Segment Start: Information provided
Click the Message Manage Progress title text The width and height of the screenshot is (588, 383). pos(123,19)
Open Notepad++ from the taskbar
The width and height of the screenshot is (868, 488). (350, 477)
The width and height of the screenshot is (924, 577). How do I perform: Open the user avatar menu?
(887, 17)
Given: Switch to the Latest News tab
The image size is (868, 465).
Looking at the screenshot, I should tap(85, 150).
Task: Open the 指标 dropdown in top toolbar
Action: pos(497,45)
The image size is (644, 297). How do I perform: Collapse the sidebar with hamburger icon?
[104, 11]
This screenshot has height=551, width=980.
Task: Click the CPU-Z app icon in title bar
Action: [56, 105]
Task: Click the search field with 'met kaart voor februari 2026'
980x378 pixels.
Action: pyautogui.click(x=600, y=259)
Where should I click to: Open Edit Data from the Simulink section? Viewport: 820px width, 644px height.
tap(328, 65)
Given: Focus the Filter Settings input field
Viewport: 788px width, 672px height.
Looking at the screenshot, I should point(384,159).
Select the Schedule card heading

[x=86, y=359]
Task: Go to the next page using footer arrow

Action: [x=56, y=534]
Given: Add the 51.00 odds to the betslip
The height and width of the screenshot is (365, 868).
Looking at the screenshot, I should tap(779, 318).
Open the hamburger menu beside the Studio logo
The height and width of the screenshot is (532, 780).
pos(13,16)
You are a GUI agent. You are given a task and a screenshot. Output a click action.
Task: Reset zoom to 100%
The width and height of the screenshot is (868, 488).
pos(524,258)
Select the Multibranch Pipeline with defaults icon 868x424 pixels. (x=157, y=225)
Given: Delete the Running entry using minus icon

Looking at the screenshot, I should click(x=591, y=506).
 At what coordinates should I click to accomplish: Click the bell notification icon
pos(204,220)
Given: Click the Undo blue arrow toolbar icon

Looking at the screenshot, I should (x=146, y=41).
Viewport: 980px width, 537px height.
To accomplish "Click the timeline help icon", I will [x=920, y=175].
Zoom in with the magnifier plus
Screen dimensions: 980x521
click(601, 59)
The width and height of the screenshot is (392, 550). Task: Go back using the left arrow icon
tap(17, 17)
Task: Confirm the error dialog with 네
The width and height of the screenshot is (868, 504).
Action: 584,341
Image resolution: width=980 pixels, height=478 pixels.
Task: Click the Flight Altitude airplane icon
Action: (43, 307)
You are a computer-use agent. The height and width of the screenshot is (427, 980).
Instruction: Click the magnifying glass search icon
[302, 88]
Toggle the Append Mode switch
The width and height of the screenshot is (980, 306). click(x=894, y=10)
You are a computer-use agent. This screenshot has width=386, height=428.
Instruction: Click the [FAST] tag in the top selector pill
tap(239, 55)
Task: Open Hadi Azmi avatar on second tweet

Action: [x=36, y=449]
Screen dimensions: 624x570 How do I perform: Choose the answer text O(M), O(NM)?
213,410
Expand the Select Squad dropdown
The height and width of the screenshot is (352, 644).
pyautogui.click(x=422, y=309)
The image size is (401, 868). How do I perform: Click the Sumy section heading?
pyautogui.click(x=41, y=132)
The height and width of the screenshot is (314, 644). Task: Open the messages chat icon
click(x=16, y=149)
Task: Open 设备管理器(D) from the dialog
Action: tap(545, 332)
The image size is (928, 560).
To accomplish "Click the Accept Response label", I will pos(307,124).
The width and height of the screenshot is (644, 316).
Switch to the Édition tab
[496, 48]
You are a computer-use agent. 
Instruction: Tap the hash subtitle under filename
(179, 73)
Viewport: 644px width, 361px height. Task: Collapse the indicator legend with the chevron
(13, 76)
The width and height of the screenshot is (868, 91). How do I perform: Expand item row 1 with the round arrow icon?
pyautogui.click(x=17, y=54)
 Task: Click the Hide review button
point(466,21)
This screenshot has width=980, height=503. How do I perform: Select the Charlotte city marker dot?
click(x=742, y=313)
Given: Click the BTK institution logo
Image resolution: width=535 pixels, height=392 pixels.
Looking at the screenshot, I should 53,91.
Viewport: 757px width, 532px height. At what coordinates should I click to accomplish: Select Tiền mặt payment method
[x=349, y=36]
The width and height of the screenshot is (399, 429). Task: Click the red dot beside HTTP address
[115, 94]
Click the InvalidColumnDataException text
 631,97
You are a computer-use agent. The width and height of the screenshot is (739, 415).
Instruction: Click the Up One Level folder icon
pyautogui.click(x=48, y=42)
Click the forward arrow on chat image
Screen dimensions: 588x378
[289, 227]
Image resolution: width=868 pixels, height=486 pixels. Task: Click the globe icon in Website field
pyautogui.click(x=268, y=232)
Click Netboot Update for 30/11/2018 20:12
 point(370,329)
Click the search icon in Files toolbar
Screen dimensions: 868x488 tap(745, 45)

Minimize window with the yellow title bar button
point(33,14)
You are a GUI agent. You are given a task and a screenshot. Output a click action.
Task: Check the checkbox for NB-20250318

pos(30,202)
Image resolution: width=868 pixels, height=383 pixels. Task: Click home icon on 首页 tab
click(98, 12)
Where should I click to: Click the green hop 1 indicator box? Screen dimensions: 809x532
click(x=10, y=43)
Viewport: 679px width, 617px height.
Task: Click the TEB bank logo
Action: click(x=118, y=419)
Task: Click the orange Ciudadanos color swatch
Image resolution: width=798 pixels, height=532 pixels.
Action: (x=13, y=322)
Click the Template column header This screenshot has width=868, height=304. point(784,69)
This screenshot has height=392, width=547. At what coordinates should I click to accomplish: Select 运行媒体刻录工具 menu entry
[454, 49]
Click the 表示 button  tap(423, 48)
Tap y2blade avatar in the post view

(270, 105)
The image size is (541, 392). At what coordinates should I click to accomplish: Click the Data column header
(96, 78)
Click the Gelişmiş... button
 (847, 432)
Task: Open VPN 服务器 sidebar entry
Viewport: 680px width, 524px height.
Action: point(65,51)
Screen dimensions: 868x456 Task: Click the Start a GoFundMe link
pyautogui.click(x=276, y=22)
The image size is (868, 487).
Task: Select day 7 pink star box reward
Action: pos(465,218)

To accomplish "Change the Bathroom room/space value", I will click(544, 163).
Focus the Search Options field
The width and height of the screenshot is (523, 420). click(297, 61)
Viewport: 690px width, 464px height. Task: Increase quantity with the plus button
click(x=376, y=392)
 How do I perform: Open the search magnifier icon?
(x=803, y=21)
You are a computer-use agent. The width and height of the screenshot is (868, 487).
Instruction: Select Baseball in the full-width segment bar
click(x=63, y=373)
Segment End: Information provided
Try it - Would you return the full set of entries, unchanged in every detail?

Solution to the exercise -
Click the Message Manage Progress title text The width and height of the screenshot is (588, 383). pos(123,19)
Open Notepad++ from the taskbar
The width and height of the screenshot is (868, 488). (350, 477)
The width and height of the screenshot is (924, 577). How do I perform: Open the user avatar menu?
(887, 17)
Given: Switch to the Latest News tab
The image size is (868, 465).
Looking at the screenshot, I should tap(85, 150).
Task: Open the 指标 dropdown in top toolbar
Action: pos(497,45)
The image size is (644, 297). How do I perform: Collapse the sidebar with hamburger icon?
[104, 11]
This screenshot has height=551, width=980.
Task: Click the CPU-Z app icon in title bar
Action: [56, 105]
Task: Click the search field with 'met kaart voor februari 2026'
980x378 pixels.
Action: pyautogui.click(x=600, y=259)
Where should I click to: Open Edit Data from the Simulink section? Viewport: 820px width, 644px height.
tap(328, 65)
Given: Focus the Filter Settings input field
Viewport: 788px width, 672px height.
Looking at the screenshot, I should point(384,159).
Select the Schedule card heading

[x=86, y=359]
Task: Go to the next page using footer arrow

Action: [x=56, y=534]
Given: Add the 51.00 odds to the betslip
The height and width of the screenshot is (365, 868).
Looking at the screenshot, I should tap(779, 318).
Open the hamburger menu beside the Studio logo
The height and width of the screenshot is (532, 780).
pos(13,16)
You are a GUI agent. You are given a task and a screenshot. Output a click action.
Task: Reset zoom to 100%
The width and height of the screenshot is (868, 488).
pos(524,258)
Select the Multibranch Pipeline with defaults icon 868x424 pixels. (x=157, y=225)
Given: Delete the Running entry using minus icon

Looking at the screenshot, I should click(x=591, y=506).
 At what coordinates should I click to accomplish: Click the bell notification icon
pos(204,220)
Given: Click the Undo blue arrow toolbar icon

Looking at the screenshot, I should (x=146, y=41).
Viewport: 980px width, 537px height.
To accomplish "Click the timeline help icon", I will [x=920, y=175].
Zoom in with the magnifier plus
Screen dimensions: 980x521
click(601, 59)
The width and height of the screenshot is (392, 550). Task: Go back using the left arrow icon
tap(17, 17)
Task: Confirm the error dialog with 네
The width and height of the screenshot is (868, 504).
Action: 584,341
Image resolution: width=980 pixels, height=478 pixels.
Task: Click the Flight Altitude airplane icon
Action: (43, 307)
You are a computer-use agent. The height and width of the screenshot is (427, 980).
Instruction: Click the magnifying glass search icon
[302, 88]
Toggle the Append Mode switch
The width and height of the screenshot is (980, 306). click(x=894, y=10)
You are a computer-use agent. This screenshot has width=386, height=428.
Instruction: Click the [FAST] tag in the top selector pill
tap(239, 55)
Task: Open Hadi Azmi avatar on second tweet

Action: [x=36, y=449]
Screen dimensions: 624x570 How do I perform: Choose the answer text O(M), O(NM)?
213,410
Expand the Select Squad dropdown
The height and width of the screenshot is (352, 644).
pyautogui.click(x=422, y=309)
The image size is (401, 868). How do I perform: Click the Sumy section heading?
pyautogui.click(x=41, y=132)
The height and width of the screenshot is (314, 644). Task: Open the messages chat icon
click(x=16, y=149)
Task: Open 设备管理器(D) from the dialog
Action: tap(545, 332)
The image size is (928, 560).
To accomplish "Click the Accept Response label", I will pos(307,124).
The width and height of the screenshot is (644, 316).
Switch to the Édition tab
[496, 48]
You are a computer-use agent. 
Instruction: Tap the hash subtitle under filename
(179, 73)
Viewport: 644px width, 361px height. Task: Collapse the indicator legend with the chevron
(13, 76)
The width and height of the screenshot is (868, 91). How do I perform: Expand item row 1 with the round arrow icon?
pyautogui.click(x=17, y=54)
 Task: Click the Hide review button
point(466,21)
This screenshot has width=980, height=503. How do I perform: Select the Charlotte city marker dot?
click(x=742, y=313)
Given: Click the BTK institution logo
Image resolution: width=535 pixels, height=392 pixels.
Looking at the screenshot, I should 53,91.
Viewport: 757px width, 532px height. At what coordinates should I click to accomplish: Select Tiền mặt payment method
[x=349, y=36]
The width and height of the screenshot is (399, 429). Task: Click the red dot beside HTTP address
[115, 94]
Click the InvalidColumnDataException text
 631,97
You are a computer-use agent. The width and height of the screenshot is (739, 415).
Instruction: Click the Up One Level folder icon
pyautogui.click(x=48, y=42)
Click the forward arrow on chat image
Screen dimensions: 588x378
[289, 227]
Image resolution: width=868 pixels, height=486 pixels. Task: Click the globe icon in Website field
pyautogui.click(x=268, y=232)
Click Netboot Update for 30/11/2018 20:12
 point(370,329)
Click the search icon in Files toolbar
Screen dimensions: 868x488 tap(745, 45)

Minimize window with the yellow title bar button
point(33,14)
You are a GUI agent. You are given a task and a screenshot. Output a click action.
Task: Check the checkbox for NB-20250318

pos(30,202)
Image resolution: width=868 pixels, height=383 pixels. Task: Click home icon on 首页 tab
click(98, 12)
Where should I click to: Click the green hop 1 indicator box? Screen dimensions: 809x532
click(x=10, y=43)
Viewport: 679px width, 617px height.
Task: Click the TEB bank logo
Action: click(x=118, y=419)
Task: Click the orange Ciudadanos color swatch
Image resolution: width=798 pixels, height=532 pixels.
Action: (x=13, y=322)
Click the Template column header This screenshot has width=868, height=304. point(784,69)
This screenshot has height=392, width=547. At what coordinates should I click to accomplish: Select 运行媒体刻录工具 menu entry
[454, 49]
Click the 表示 button  tap(423, 48)
Tap y2blade avatar in the post view

(270, 105)
The image size is (541, 392). At what coordinates should I click to accomplish: Click the Data column header
(96, 78)
Click the Gelişmiş... button
 (847, 432)
Task: Open VPN 服务器 sidebar entry
Viewport: 680px width, 524px height.
Action: point(65,51)
Screen dimensions: 868x456 Task: Click the Start a GoFundMe link
pyautogui.click(x=276, y=22)
The image size is (868, 487).
Task: Select day 7 pink star box reward
Action: pos(465,218)

To accomplish "Change the Bathroom room/space value", I will click(544, 163).
Focus the Search Options field
The width and height of the screenshot is (523, 420). click(297, 61)
Viewport: 690px width, 464px height. Task: Increase quantity with the plus button
click(x=376, y=392)
 How do I perform: Open the search magnifier icon?
(x=803, y=21)
You are a computer-use agent. The width and height of the screenshot is (868, 487).
Instruction: Select Baseball in the full-width segment bar
click(x=63, y=373)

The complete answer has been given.